A new linen company based in Portland draws on the strength of motherhood.
As a child of the ’80s, Shay Carrillo spent her days creating her own ESPRIT catalogs and loving on the United Colors of Benetton. She pursued her fascination with textiles and making things in San Francisco as a stylist, photo producer and art director, roles that allowed her to raise her children alongside her career. “My highest aspiration has always been to be a mama,” Carrillo says. Now, with her kids mostly grown, Carrillo is channeling her energies toward disrupting the linens industry with MADRE, a line of domestic linen household goods she launched in 2019 with her business partner, Jeanie Kirk. We spoke with Carrillo about the future of MADRE and the pleasures of homegrown linen.
Can you tell us about the moment when MADRE came into being?
In 2019, soon after my business partner, Jeanie Kirk (pictured above), had become a mama to her first child, she had my family over for breakfast—we discussed many things but mostly motherhood and work.
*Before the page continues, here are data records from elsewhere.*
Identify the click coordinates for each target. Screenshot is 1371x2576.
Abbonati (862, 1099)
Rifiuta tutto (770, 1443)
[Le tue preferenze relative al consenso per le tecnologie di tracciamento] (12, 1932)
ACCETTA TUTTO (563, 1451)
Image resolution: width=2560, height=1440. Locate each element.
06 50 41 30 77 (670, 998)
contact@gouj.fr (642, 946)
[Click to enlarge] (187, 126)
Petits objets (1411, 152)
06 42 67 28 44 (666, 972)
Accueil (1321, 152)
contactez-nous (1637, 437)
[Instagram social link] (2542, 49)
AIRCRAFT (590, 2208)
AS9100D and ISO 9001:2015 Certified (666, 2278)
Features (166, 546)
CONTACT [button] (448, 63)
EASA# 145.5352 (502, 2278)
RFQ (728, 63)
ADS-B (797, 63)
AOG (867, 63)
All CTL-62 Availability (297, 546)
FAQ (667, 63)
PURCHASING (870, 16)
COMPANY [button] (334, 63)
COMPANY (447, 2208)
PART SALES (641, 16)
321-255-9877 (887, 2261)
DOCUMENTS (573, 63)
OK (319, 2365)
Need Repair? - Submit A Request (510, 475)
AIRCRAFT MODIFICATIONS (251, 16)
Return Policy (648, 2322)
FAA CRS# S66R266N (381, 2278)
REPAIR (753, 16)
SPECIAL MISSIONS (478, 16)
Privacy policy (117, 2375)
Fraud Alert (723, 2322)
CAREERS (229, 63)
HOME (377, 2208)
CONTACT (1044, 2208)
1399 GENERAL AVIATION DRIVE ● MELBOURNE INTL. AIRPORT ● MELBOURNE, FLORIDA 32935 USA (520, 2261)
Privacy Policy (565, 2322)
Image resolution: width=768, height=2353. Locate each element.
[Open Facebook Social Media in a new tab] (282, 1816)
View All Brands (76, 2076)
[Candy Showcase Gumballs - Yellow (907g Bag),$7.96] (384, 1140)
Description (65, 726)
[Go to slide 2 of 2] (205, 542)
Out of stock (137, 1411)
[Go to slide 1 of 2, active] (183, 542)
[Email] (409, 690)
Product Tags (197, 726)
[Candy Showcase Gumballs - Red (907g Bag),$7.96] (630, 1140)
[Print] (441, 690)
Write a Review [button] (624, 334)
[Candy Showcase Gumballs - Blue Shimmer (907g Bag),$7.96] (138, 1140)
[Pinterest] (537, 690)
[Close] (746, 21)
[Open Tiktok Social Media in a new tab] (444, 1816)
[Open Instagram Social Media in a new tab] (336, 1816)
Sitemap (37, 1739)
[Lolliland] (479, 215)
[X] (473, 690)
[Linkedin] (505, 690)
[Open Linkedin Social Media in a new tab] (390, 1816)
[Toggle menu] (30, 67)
Jeanie was wanting to pause her nonprofit work, and I shared that I wanted to make changes to my then business npg (non-perishable goods)—that I wanted to focus on linen and to grow into bedding, and to really have a transparent supply chain. I really didn’t want to work alone anymore. She said, “If you ever want to work together again, I’m ready!” Within a week’s time of that first meeting, we learned of the growing domestic linen movement right here in Oregon and it was our sign.
The name MADRE came to me in a dream—it literally woke me up. I texted Jeanie immediately and it resonated for her, too. We are both deeply stirred by mothering and homemaking and the energy of the mama archetype. We began meeting at our dining room tables and discussing the vision for this little brand—a product-based brand that can also be a force for good and embody our values for life, home, art and, of course, motherhood.
Photo by Emily Krouse
Why is it so important to you that these linens be made domestically?
While operating npg, there were many things I felt good about: slow design, repurposing of materials and local manufacturing. But I never felt great about the linen I was using and how it was produced; it came from China, and I couldn’t trace the mills to know if their practices and standards were in alignment with my own. We believe a return to domestic linen will have tremendous and good impact on many aspects we care about: local food, local farming, soil regeneration, disrupting globalization, midlevel job creation and so much more.
How do you think about color when you’re creating these linen lines?
We are both lovers of art, fashion, food and travel. When we are creating color combinations we talk about all these things—artists, meals, places and the colors that take us into these experiences.
Photo by Kate Shannon
What’s compelling about linen?
Linen is our favorite textile. Ancient, antibacterial, antifungal, hypoallergenic, more absorbent than cotton and naturally stain-resistant, linen doesn’t pill and it is moth-repellent. Linen comes from the flax plant, which grows well with little water and doesn’t require much if any fertilizer or pesticides. As a result, linen is very nearly naturally organic. The flax plant sequesters carbon, grows well in rotation with other crops, and the components of the flax plant not used to weave linen can all be used by other industries. We love linen’s strength and durability nearly as much as how it softens over time. Linen is the ultimate heirloom textile. We dream about MADRE linens being passed along from generation to generation.
Talk to us about the red lining.
We wanted our logo to be bold, to take up space, to be unapologetic. We decided on red because it is a powerful, unshrinking color—the color of the heart. When we were planning our signature collection we loved the irreverent way it paired with our first linen colors. We were pretty uncertain if it would resonate for others, but to our delight, people love it.
What’s the future of MADRE?
First, that it allows us flexibility to be the mamas and partners we want to be. But not far behind this, we envision robust retail, wholesale, rental and hospitality legs of our business and a “big mama” 10-year goal of owning and operating our own spinning and weaving mill once linen is being grown to scale here in the Pacific Northwest. Our tag line is “We all eat, we all rest,” and we aim to live deeply into this ethos.